- **THE PROBLEM**
Write down the lines exactly as they appear, from the one that contains "You are a computer-use agent." through the final line of the records, so that both ends are kept and no pictures come along.

Dataset entries:
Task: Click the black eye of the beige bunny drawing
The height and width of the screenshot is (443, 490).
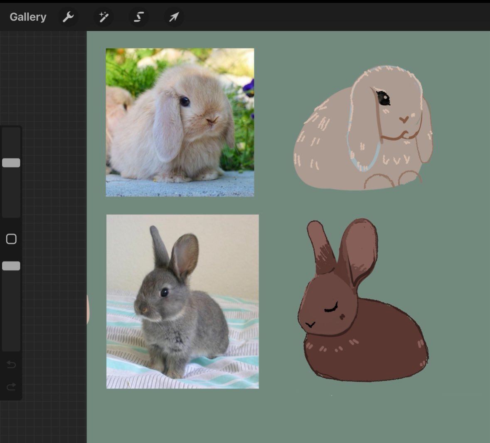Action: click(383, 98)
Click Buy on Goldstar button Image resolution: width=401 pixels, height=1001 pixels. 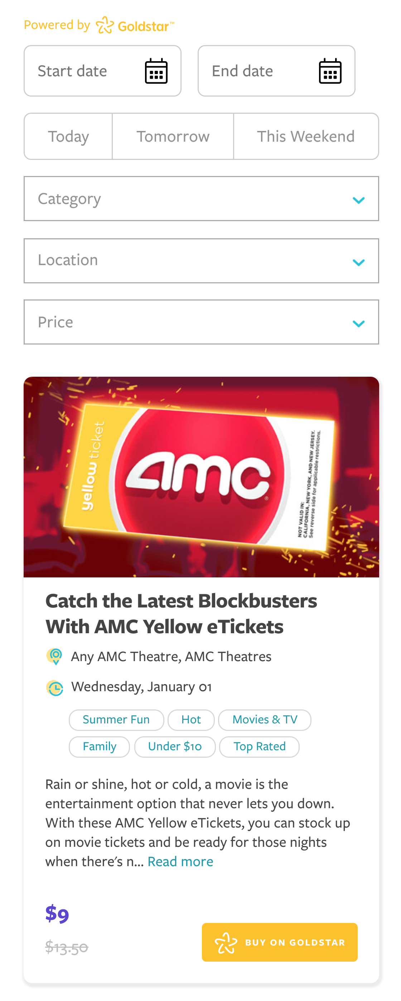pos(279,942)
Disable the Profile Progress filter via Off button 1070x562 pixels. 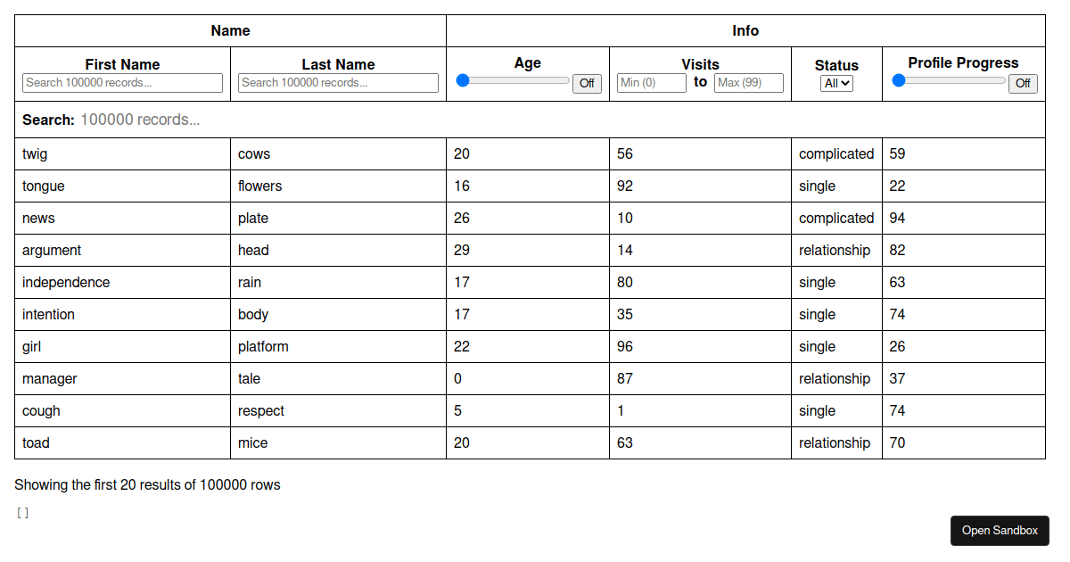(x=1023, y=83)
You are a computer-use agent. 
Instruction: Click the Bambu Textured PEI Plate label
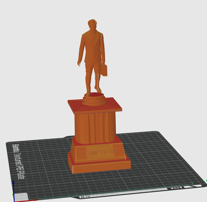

- **EXPECTED OUTPUT**
You are a computer-use agent. 
Instruction: Click the Bambu Textured PEI Plate label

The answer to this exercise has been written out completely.